(Exercise instructions)
Across the material that follows, tally each line in which "header" occurs, and state the total alone.

(Supplied records)
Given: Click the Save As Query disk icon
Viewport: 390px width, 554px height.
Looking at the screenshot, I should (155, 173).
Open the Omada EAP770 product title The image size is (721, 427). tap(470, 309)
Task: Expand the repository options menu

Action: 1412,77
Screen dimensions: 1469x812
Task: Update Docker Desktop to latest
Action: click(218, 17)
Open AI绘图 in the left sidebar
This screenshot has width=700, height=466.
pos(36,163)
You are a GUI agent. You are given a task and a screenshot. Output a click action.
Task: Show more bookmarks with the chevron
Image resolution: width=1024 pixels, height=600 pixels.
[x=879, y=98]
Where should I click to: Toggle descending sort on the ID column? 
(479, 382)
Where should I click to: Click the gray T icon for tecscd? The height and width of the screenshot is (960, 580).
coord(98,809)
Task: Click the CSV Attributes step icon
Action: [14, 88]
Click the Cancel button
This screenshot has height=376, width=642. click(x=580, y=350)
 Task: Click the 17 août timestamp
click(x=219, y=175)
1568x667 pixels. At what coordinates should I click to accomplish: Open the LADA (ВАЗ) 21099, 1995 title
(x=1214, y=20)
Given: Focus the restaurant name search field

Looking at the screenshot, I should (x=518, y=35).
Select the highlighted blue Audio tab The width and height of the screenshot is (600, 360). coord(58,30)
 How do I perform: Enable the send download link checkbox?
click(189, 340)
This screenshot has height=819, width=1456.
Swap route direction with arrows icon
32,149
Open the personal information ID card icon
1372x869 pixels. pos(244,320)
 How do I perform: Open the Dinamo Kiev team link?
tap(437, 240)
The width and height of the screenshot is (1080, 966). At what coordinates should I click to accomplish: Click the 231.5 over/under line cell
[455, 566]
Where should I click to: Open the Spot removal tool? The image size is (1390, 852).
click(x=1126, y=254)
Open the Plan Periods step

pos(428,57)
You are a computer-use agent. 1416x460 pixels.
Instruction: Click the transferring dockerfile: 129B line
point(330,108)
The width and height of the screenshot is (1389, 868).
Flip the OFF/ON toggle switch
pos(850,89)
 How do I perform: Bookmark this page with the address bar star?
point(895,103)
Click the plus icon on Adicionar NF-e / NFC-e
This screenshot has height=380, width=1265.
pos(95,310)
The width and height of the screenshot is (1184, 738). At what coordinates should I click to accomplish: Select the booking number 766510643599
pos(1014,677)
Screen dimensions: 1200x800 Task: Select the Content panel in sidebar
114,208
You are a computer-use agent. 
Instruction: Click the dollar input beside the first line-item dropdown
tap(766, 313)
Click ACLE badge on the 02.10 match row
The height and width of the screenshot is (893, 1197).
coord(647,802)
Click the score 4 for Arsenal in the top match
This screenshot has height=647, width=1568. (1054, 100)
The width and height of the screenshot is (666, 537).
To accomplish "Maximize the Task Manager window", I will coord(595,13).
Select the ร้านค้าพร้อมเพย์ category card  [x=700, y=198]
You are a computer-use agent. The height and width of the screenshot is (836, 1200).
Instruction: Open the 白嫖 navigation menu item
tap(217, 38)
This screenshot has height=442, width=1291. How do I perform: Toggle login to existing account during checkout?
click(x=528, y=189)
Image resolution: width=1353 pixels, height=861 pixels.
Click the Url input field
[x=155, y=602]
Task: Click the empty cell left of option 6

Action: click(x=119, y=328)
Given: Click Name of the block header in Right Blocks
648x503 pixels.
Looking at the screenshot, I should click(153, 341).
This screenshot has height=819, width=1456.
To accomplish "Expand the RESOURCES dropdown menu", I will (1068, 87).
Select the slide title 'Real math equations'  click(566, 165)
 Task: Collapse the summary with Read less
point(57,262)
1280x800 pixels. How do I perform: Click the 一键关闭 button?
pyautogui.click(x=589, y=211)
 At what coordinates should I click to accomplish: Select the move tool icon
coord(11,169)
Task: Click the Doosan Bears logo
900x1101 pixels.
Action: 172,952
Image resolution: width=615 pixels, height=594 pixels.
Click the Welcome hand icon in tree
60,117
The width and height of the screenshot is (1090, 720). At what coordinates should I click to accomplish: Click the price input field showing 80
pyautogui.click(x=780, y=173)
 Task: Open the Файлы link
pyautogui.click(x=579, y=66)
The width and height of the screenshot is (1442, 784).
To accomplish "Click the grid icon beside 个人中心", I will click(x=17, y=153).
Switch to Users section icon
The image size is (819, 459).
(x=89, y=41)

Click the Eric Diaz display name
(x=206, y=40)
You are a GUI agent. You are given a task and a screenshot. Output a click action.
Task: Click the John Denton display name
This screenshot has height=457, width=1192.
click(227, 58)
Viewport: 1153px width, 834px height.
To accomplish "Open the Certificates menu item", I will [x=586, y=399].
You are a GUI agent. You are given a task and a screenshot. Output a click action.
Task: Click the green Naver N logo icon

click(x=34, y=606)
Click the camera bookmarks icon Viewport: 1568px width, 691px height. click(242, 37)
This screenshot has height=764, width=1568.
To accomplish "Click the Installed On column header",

(Expected answer)
2